Biometric security is the buzz-word today. It’s everywhere and is being increasingly adapted in the mainstream. From fingerprint sensors in your phone, to the FaceID in iPhones – everything is a biometric measure.
Researchers around the world continuously develop more and more intricate biometric solutions that can help authenticate personnel in a more secure and stable manner. Vein Authentication is one such measure – it works by scanning the hand of a person and determining the shapes, positions and sizes of his or her veins, under the skin of the hand. Since these factors have a very low probability of being the exact same in two people, this was touted as a high security measure.
Until hackers beat it…
At the Chaos Communication Congress, which is a hackers’ conference, organized in Germany every year – two hackers revealed to the visitors how they beat the system using a modified camera and a hand replica built out of wax.

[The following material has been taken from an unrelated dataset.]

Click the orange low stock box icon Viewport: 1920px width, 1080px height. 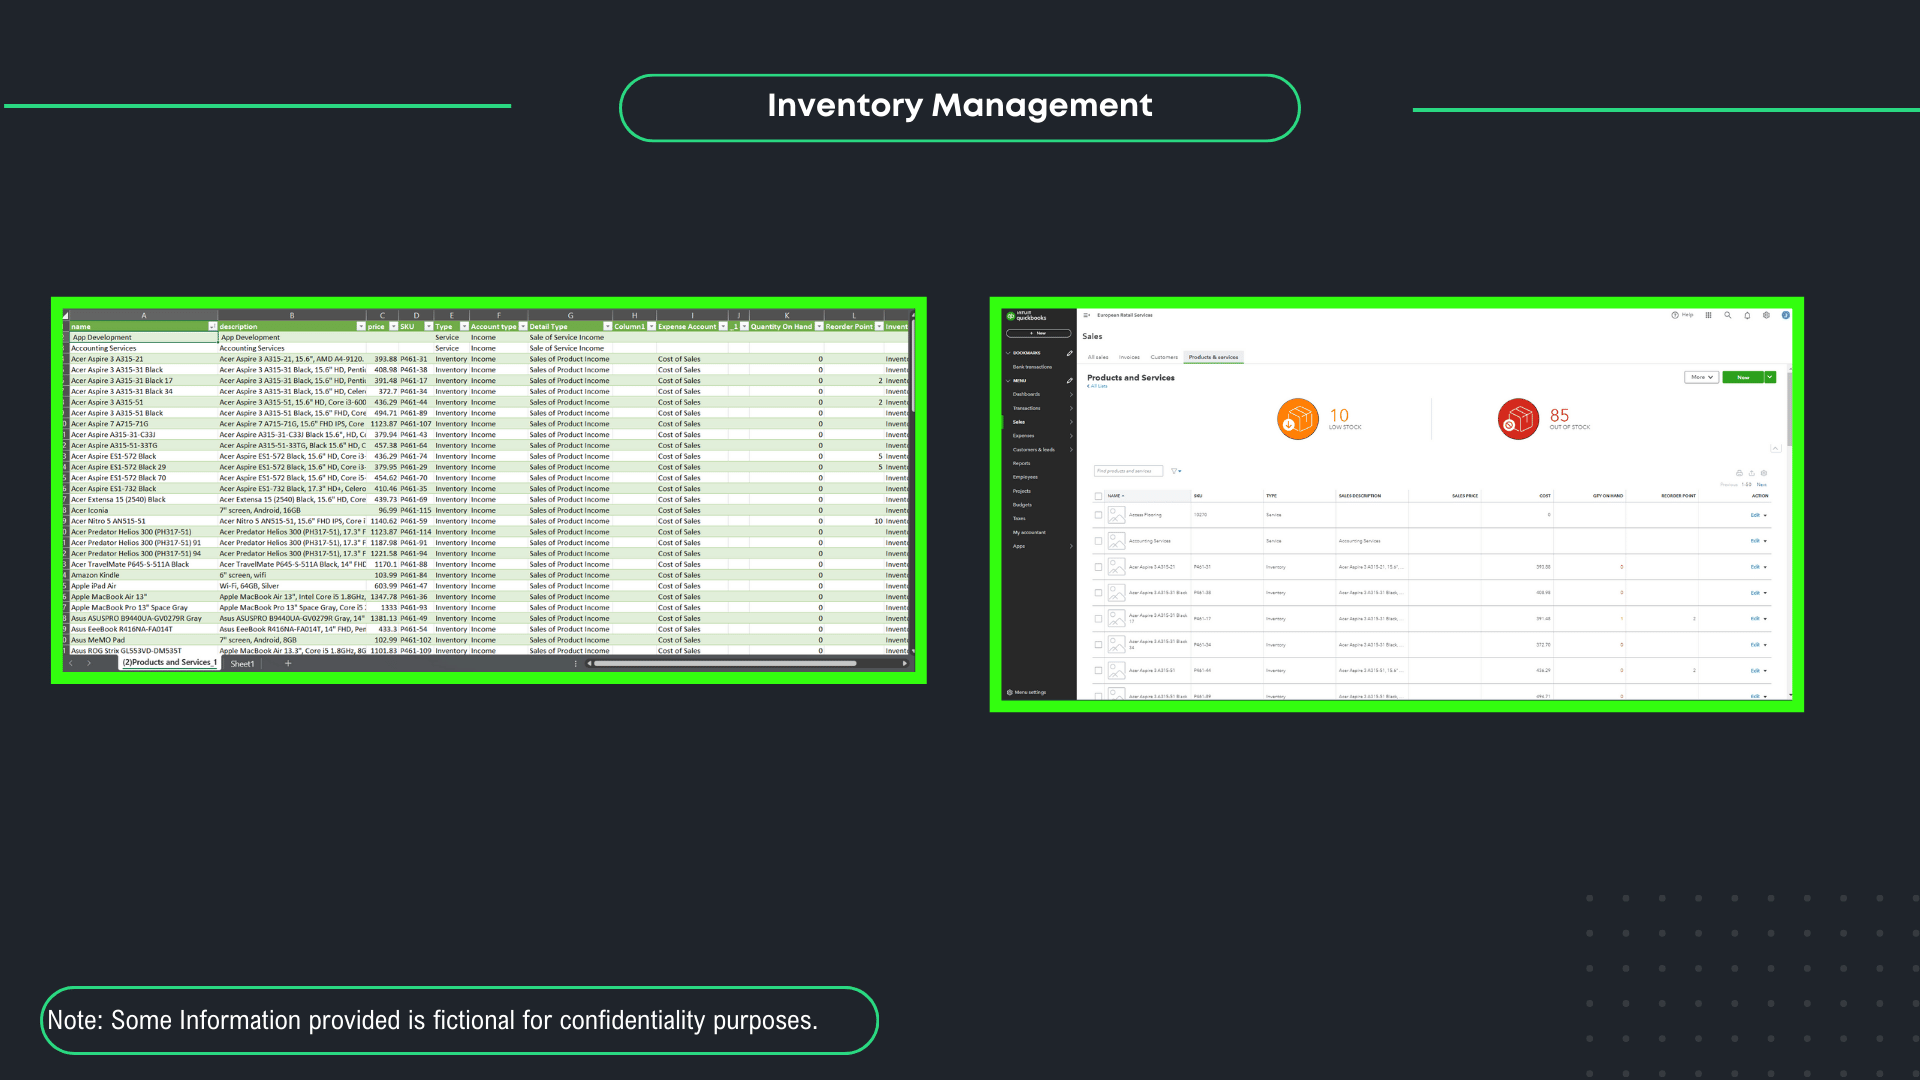(x=1297, y=419)
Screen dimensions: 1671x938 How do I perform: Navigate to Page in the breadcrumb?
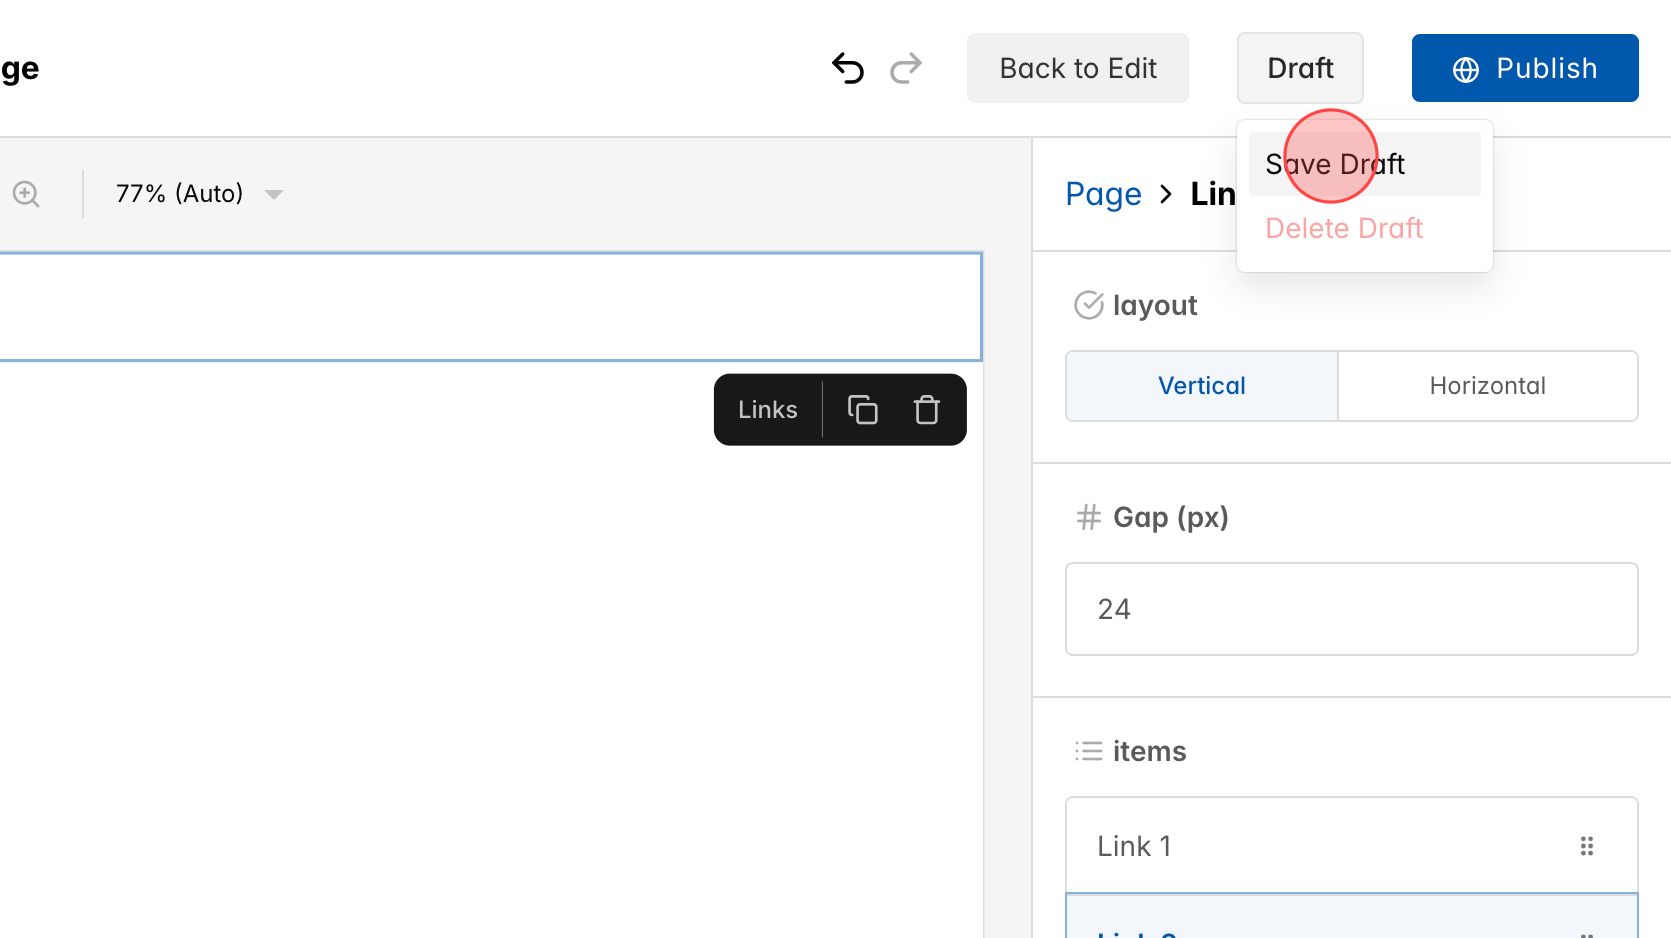coord(1104,193)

Jan Krissler, more famously known by his handle starbug, along with Julian Albrect modified an SLR camera by removing the infrared filters, so as to better access the vein pattern and took pictures of a hand. They took around 2500 pictures, and then built a replica hand out of wax, referencing these images.
Their replica wax hand was able to successfully bypass the Vein sensors – which came as a shock to a lot of the visitors.
Globally used Authentication System
Vein Sensors based authentication is being increasingly adapted by various companies and government agencies around the world. A recent report stated that even the BND, the German intelligence agency had implemented vein authentication at its headquarters.
Just so we are clear –
The hackers claim that taking a picture from as far as 5 meters was enough to build a replica model.
However, something like this would require very specific skills and would be very hard for the everyday person to replicate. While the hackers’ worked in a controlled environment and were able to make multiple tests without having to worry about being locked out, traditional vein authentication systems cannot be so easily brute-forced.
While other biometric systems like fingerprints scanners are notorious for being able to be easily bypassed by lifting fingerprints of a user from some other surface. Defeating vein authentication would require a lot of access to a user’s hand along with excellent modelling skills. Even then, there’s a high chance the output may not work.